■ Tâches à effectuer
**a.** Reproduisez tel quel le passage de l'extrait de décision qui commence aux mots « Les époux Anson » et s'arrête après « litt. b AF. ».
**b.** Relevez toutes les autorités publiques nommées dans l'extrait de décision.

■ Bloc de texte
•••••
Les époux Anson mandateront sur place un avocat et une fiduciaire, de façon
à ce qu'un contrôle efficace de gestion soit régulièrement effectué et que,
sur la base des rapports qui leur seront régulièrement soumis, ils puissent
prendre toutes décisions commandées par les circonstances et leurs
intérêts".
Contre la décision du Conseil d'Etat, la Division fédérale de justice recourt: en bref, elle conteste que les acquéreurs aient eux-mêmes l'intention d'exploiter l'entreprise et soutient que l'exploitation par l'acquéreur lui-même est une condition de l'autorisation d'acquérir l'immeuble, au sens de l'art. 6 al. 2 litt. b AF.
Considérant en droit:
1. Selon l'art. 6 al. 2 litt. b AF, l'étranger justifie d'un intérêt légitime lorsqu'il est établi que l'immeuble servira à l'acquéreur pour y abriter l'établissement stable d'une entreprise commerciale ou industrielle. L'art. 13 al. 2 de l'ordonnance du Conseil fédéral du 21 décembre 1973 sur l'acquisition d'immeubles par des personnes domiciliées à l'étranger précise que l'acquisition est considérée comme un placement de capitaux - et que l'intérêt n'est dès lors plus légitime, sauf dans certains cas sans importance ici - lorsque l'acquéreur n'assume pas la direction effective de l'entreprise.
•••••
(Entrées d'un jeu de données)
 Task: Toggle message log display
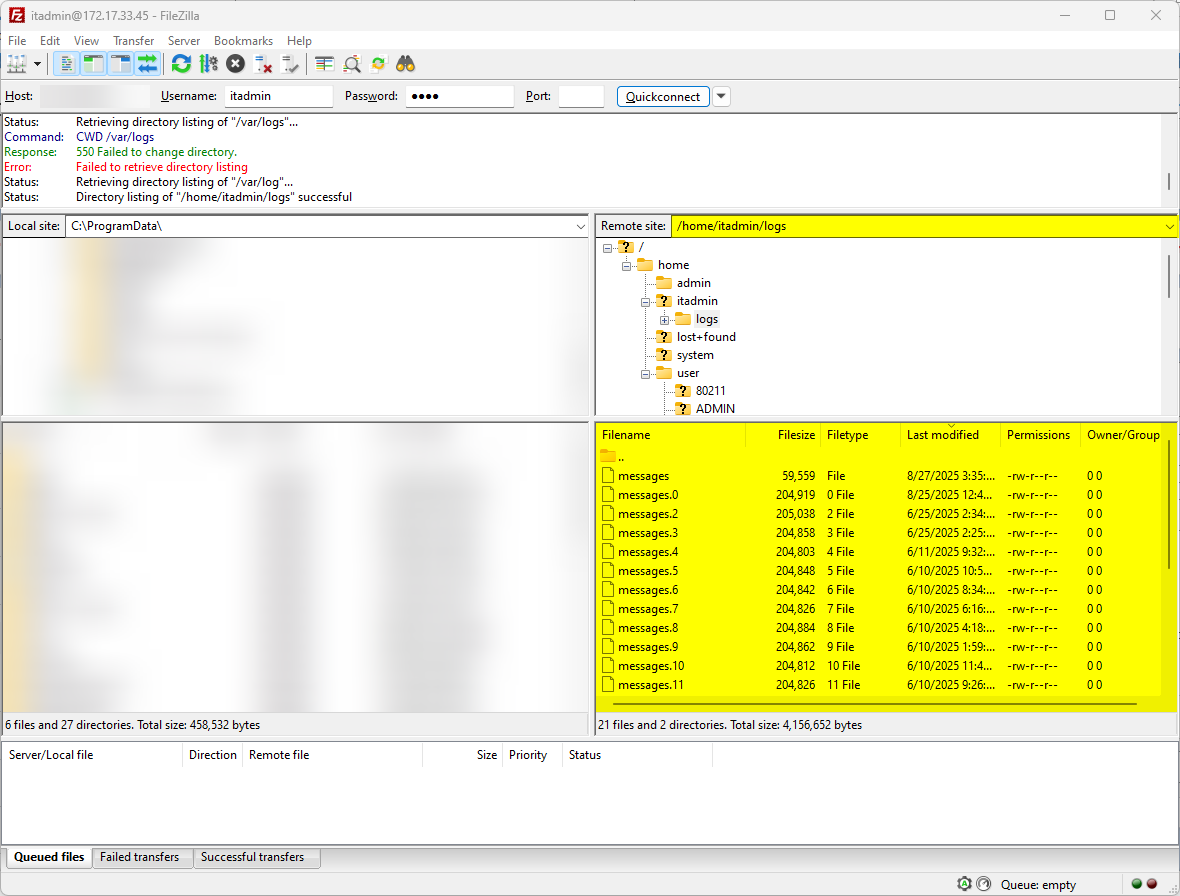[67, 64]
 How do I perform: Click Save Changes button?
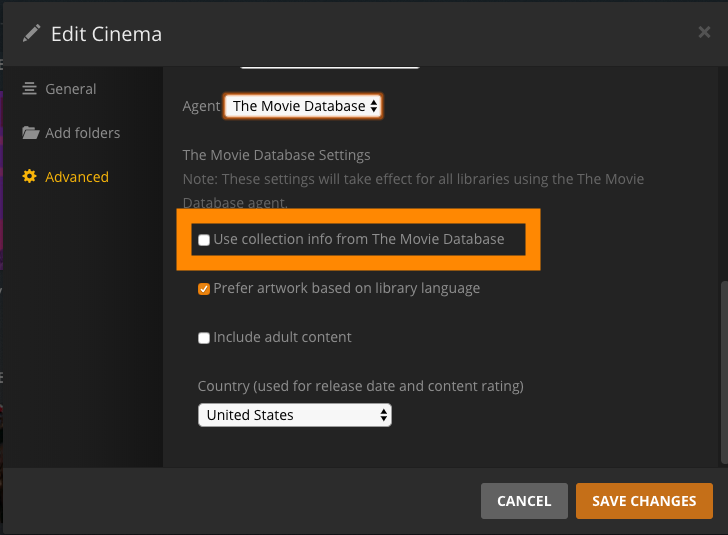[644, 501]
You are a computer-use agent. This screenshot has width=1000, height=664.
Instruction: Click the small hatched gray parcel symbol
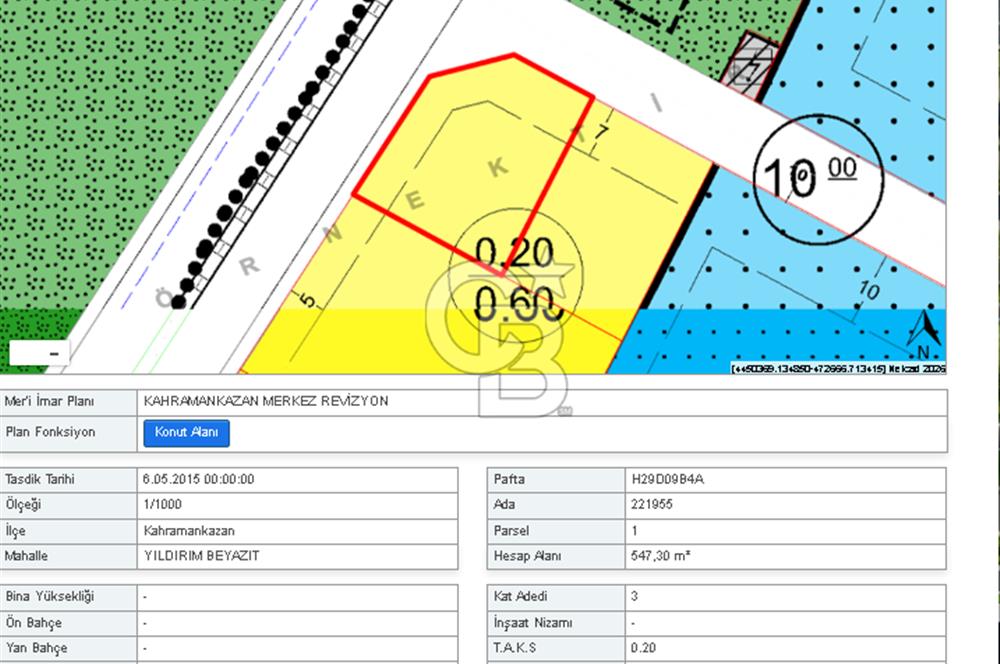pos(751,61)
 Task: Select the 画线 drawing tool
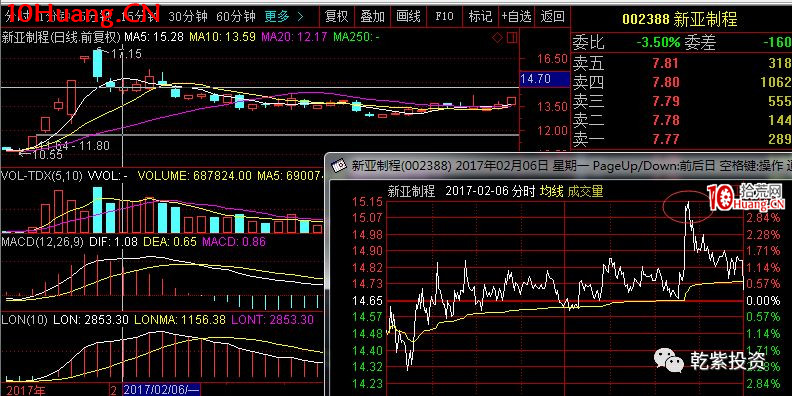(408, 17)
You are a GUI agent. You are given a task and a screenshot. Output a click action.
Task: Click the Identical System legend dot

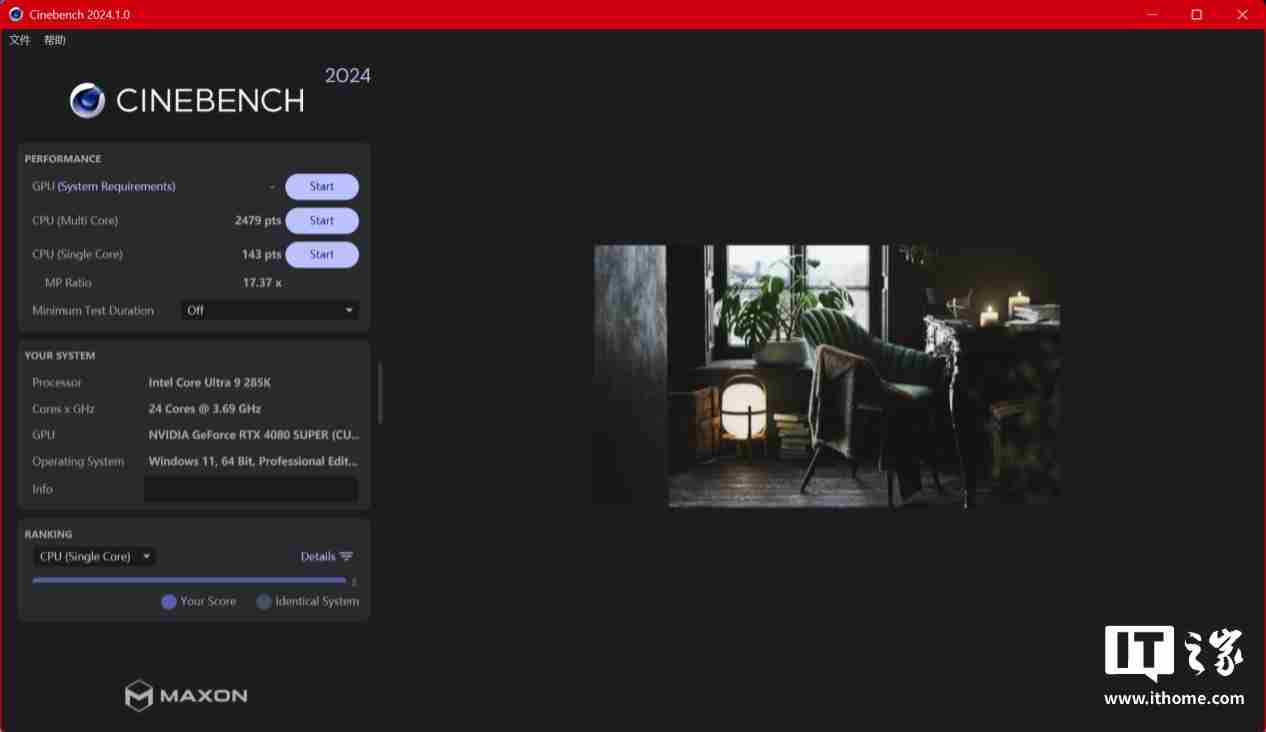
•••••
■ Problèmes résolus
**a.**
Les époux Anson mandateront sur place un avocat et une fiduciaire, de façon
à ce qu'un contrôle efficace de gestion soit régulièrement effectué et que,
sur la base des rapports qui leur seront régulièrement soumis, ils puissent
prendre toutes décisions commandées par les circonstances et leurs
intérêts".
Contre la décision du Conseil d'Etat, la Division fédérale de justice recourt: en bref, elle conteste que les acquéreurs aient eux-mêmes l'intention d'exploiter l'entreprise et soutient que l'exploitation par l'acquéreur lui-même est une condition de l'autorisation d'acquérir l'immeuble, au sens de l'art. 6 al. 2 litt. b AF.

**b.**
- Conseil d'Etat
- Division fédérale de justice
- Conseil fédéral